Il observe ses confrères avec intérêt : « J’aime suivre le travail de Coco à Libération, Diego Aranega et Lefred-thouron au Canard enchaîné, Deligne également ». Mais avec modération : « J’essaye de ne pas trop passer de temps sur le travail des autres. Si je découvre que l’une de mes idées a déjà été mise en images, il me faut faire une croix dessus. Je préfère donc ne pas savoir ».
Dans les années 2000, il propose au journal Le Monde des bandes dessinées animalières. Au fil du temps, ses manchots s’imposent. Ce sont les personnages privilégiés du dessinateur lorsqu’il veut ironiser sur l’actualité. « Leur silhouette verticale est très humaine, tout comme leurs couleurs, le noir et le blanc, qui s’apparentent à un costume », souligne le père des manchots. Début 2005, il baptise ces animaux « les Indégivrables ». Chaque jour travaillé, Gorce propose une scène qui fait écho à l’actualité. Cela représente près de 220 dessins par an, depuis 18 ans. Et c’est au sein du journal Le Monde que les manchots s’épanouissent pendant des années.
Censuré
Le 19 janvier 2021, la polémique éclate sur les réseaux sociaux. Un dessin publié par Le Monde indigne certains lecteurs. On y voit un croquis intitulé Repères familiaux avec un manchot demandant à un congénère : « Si j’ai été abusée par le demi-frère adoptif de la compagne de mon père transgenre devenu ma mère, est-ce un inceste ? » Réactions scandalisées de nombreux internautes qui réclament des comptes à la direction du journal. « Pourtant, il n’y avait ni ironie sur l’inceste, ni confusion sur les transsexuels et l’inceste », insiste le dessinateur. Mais les chiens étaient déjà lâchés. Un dessin jugé transphobe pour certains, une blague « dégueulasse » sur la pédocriminalité pour d’autres… Autrement dit, on ne peut pas rire de tout.

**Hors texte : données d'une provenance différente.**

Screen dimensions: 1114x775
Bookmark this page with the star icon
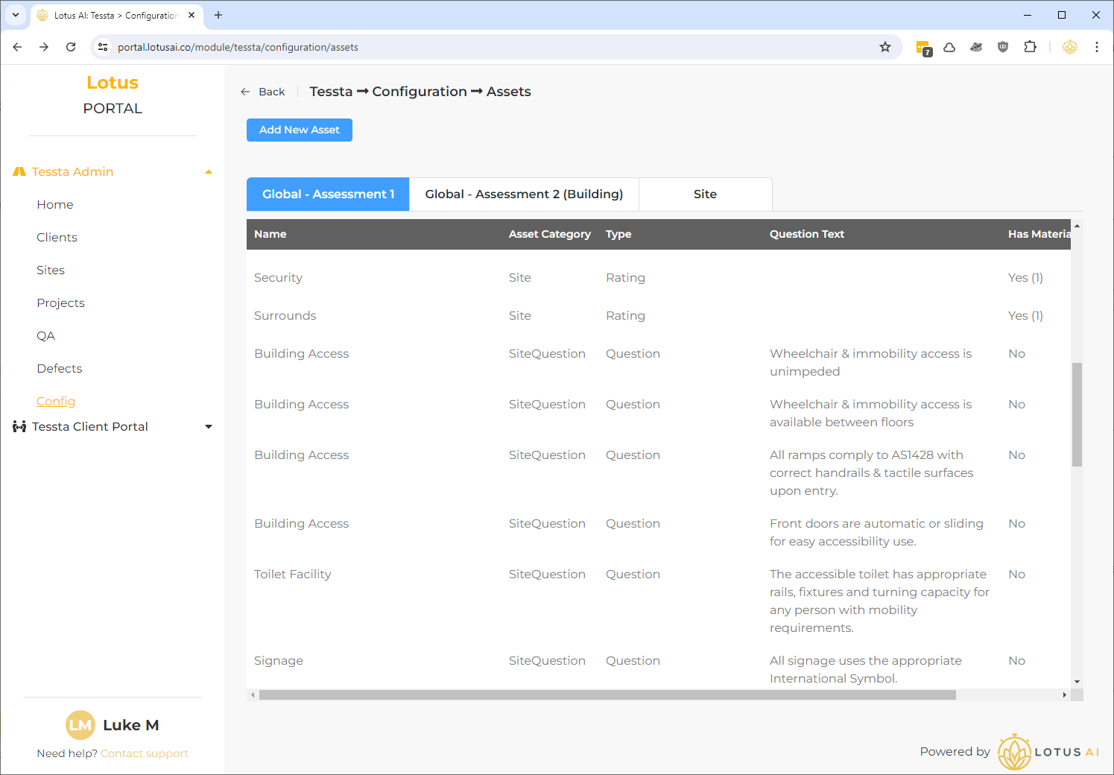click(885, 47)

La directrice de la rédaction du journal, Caroline Monnot, présente alors ses excuses pour avoir publié ce dessin. Elle explique que ce dessin «peut être lu comme une relativisation de la gravité des faits d’inceste, en des termes déplacés vis-à-vis des victimes et des personnes transgenres ». C’en est trop pour Gorce. D’après lui, Caroline Monnot donne raison aux offensés des réseaux sociaux. Deux jours après le scandale, il annonce qu’il quitte Le Monde. La fin d’une collaboration de 18 ans avec le journal. La décision s’imposait selon lui : « J’ai dit au directeur : “Tu attendais un dessin de ma part aujourd’hui, tu ne l’auras pas. Si vous vous couchez devant des militants sur les réseaux, si des journalistes au sein de la rédaction ne sont pas capables de comprendre et de défendre un dessin, je ne travaillerai plus pour vous.” La collaboration s’est donc terminée. » Pour Gorce, « la liberté ne se négocie pas ».
L’hebdomadaire Le Point ne tarde pas à le recruter et héberge sur son site les fameux Indégivrables. C’est maintenant dans la lettre quotidienne du magazine que son dessin est publié. Une carte blanche, dans laquelle les manchots peuvent se faire le relais de l’actualité en toute liberté.